Visible-light promoted intermolecular halofunctionalization of alkenes with N-halogen saccharins

Lu Song a, Sanzhong Luo *ab and Jin-Pei Cheng ab
aBeijing National Laboratory for Molecular Sciences (BNLMS), CAS Key Laboratory of Molecular Recognition and Function, Institute of Chemistry, Chinese Academy of Sciences, Beijing 100190, P.R. China. E-mail: luosz@iccas.ac.cn; Fax: (+) 86-10-6255-4449; Tel: (+) 86-10-6255-4446
bCollaborative Innovation Center of Chemical Science and Engineering (Tianjin), Tianjin, 300071, China

Received 18th December 2015 , Accepted 22nd January 2016

First published on 26th January 2016


We reported herein a simple and efficient visible-light promoted intermolecular haloamination and haloetherification of alkenes using N-halosaccharin as the halogen and nitrogen/oxygen source (halo = Br, Cl). The reaction can be applied to a very broad range of alkenes to generate haloamines and haloethers with high isolated yields.

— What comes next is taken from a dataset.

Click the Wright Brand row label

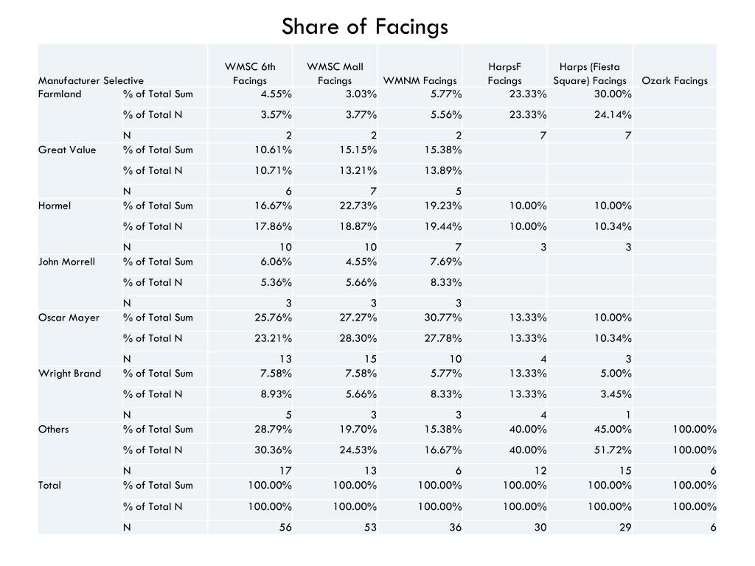pos(70,374)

With DBU as the base, metal-free C–H amination of aryl olefins has also been achieved with good yields.


image file: c5qo00432b-p1.tif

Sanzhong Luo

Sanzhong Luo was born in 1977 in Henan, China. He graduated from Zhengzhou University in 1999, and then spent his graduate studies successively in Nankai University, the Chinese Academy of Sciences (CAS), and the Ohio State University (USA), and received his PhD from CAS in 2005 under the supervision of Prof. Jin-Pei Cheng. He was a visiting scholar at Stanford University in 2009 (with B. M. Trost). He started his independent career in July 2005 in the Institute of Chemistry, Chinese Academy of Sciences (ICCAS) and became full professor there in 2011. His laboratory work focuses on asymmetric catalysis and synthesis, emphasizing the development of new catalysts and catalytic modes by drawing inspirations from nature.

Introduction

Halofunctionalization of alkenes is a fundamental transformation to produce halogenated compounds as versatile synthons in organic synthesis.1 Typically, the reactions occur via halogenium ion or aziridinium ion intermediates (Scheme 1a and b).2,3 In catalytic halofunctionalization, both Lewis acids and Lewis bases have been reported to promote the reaction by facilitating halogenium/aziridinium ion formation (Scheme 1).4 Radical-based halofunctionalization was also known, in which photolysis or high temperatures are normally required to generate halogen radicals, and this type of radical process is of limited synthetic applicability due to the harsh reaction conditions and consequently less control over reactivity and selectivity.5 Previously, photolytic haloamidation with N-bromo imide has been reported by Skell (Scheme 1c).6 However, the process required UV-irradiation and the synthetic applicability remains largely underdeveloped. Herein, we have reported a distinctively simple and efficient haloamination and haloetherification of alkenes enabled by visible-light photolysis of N-bromosaccharin (Scheme 1).
image file: c5qo00432b-s1.tif
Scheme 1 Strategies of halofunctionalization.

Results and discussion

Recently, we developed a visible-light promoted catalyst-free imidation of arenes and heteroarenes.7 In the reaction, N-bromosaccharin (NBSA) has been found to undergo visible light photolysis to generate imidyl and bromo radicals under rather mild conditions. In our continued efforts, we further examined the reaction of NBSA with simple alkenes under visible light conditions. When a solution of NBSA and styrene (1.1 equiv.) in CH2Cl2 was exposed to ambient light at ambient temperature, the reaction proceeded extremely fast to completion in 1 minute. Besides the expected bromoamidation adduct 3a (64% yield), we also isolated a bromoether adduct 4a in 31% yield (Fig. 1). No reaction was observed when the experiment was conducted in the dark (ESI, Scheme S1). Unfortunately, further optimizations didn't lead to improvement in the chemoselectivity of the formation of bromoamidation and bromoetherification products. As these two adducts were easily separated, we went further to examine the applicability of this visible light photolytic reaction.
image file: c5qo00432b-f1.tif
Fig. 1 Reaction of NBSA and styrene. X-ray structures were determined for analogous 3e and 4e.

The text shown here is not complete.